En effet, l'envahisseur n'en est finalement pas un, car n'attaquant jamais l'espèce humaine, il ne fait que se défendre des « attaques préventives » américaines. Plaidoyer contre une politique américaine? Appel à la diplomatie? Que nenni, parce qu'aussitôt les Américains arrivés à Pearl Harbor pour changer de navire et s'emparer du vétuste U.S.S. Missouri (dernier survivant de l'attaque japonaise - ce qui n'est pas un hasard), des fantômes du musée marin se lèvent et aident l'équipage. Placée comme des guides dans une retraite confortable d'anciens combattants, la crème de la crème militaire de la Deuxième Guerre mondiale se relève et conduit le «
battleship » vers sa bataille finale contre l'ennemi.
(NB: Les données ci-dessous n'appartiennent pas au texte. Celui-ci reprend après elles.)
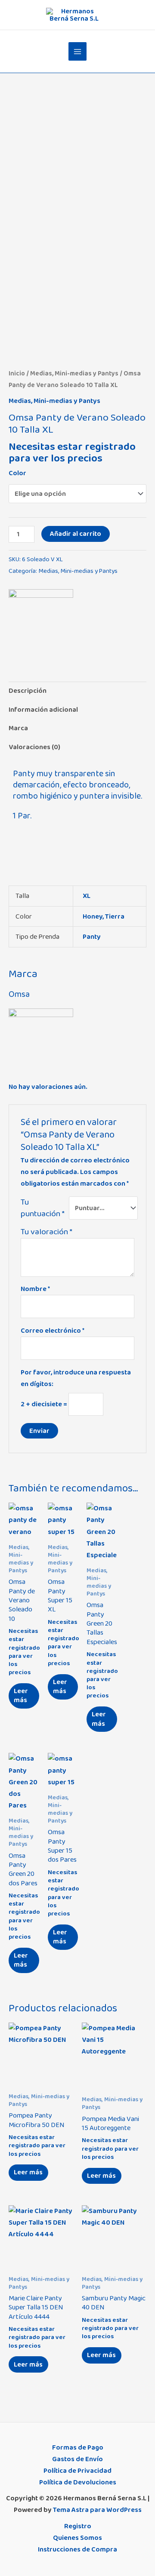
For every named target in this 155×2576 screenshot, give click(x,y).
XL (86, 895)
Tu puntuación (43, 1208)
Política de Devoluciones (77, 2482)
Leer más (21, 1695)
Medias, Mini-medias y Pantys (74, 373)
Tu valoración (46, 1232)
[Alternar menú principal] (77, 51)
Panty (92, 936)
Ralentis, musique aux élans patriotiques, soleil couchant, voilà le nouvel américanisme dans toute sa splendeur : même si nous avons tort d'effectuer des attaques préventives, mieux vaut prévenir que guérir. Plus encore, mieux vaut gagner que de rester les bras croisés, car à cet instant comme à tous les autres du film (voir comment le héros est embarqué dans l'armée, comment il se comporte face à son futur beau-père amiral - un
Liam Neeson complètement absent - ou sa relation guerrière avec son adjuvant - misérable
Rihanna), ce qui compte, ce n'est pas la paix ou le succès au box-office, ni les conflits ou l'échec au premier weekend, mais bien la victoire et les chèques signés sur du temps et de l'argent empruntés. La victoire contre tout, mais aussi contre rien, la victoire comme gouffre, financier, idéologique et artistique non plus d'une machine à rêves, mais bien d'une machine à vide.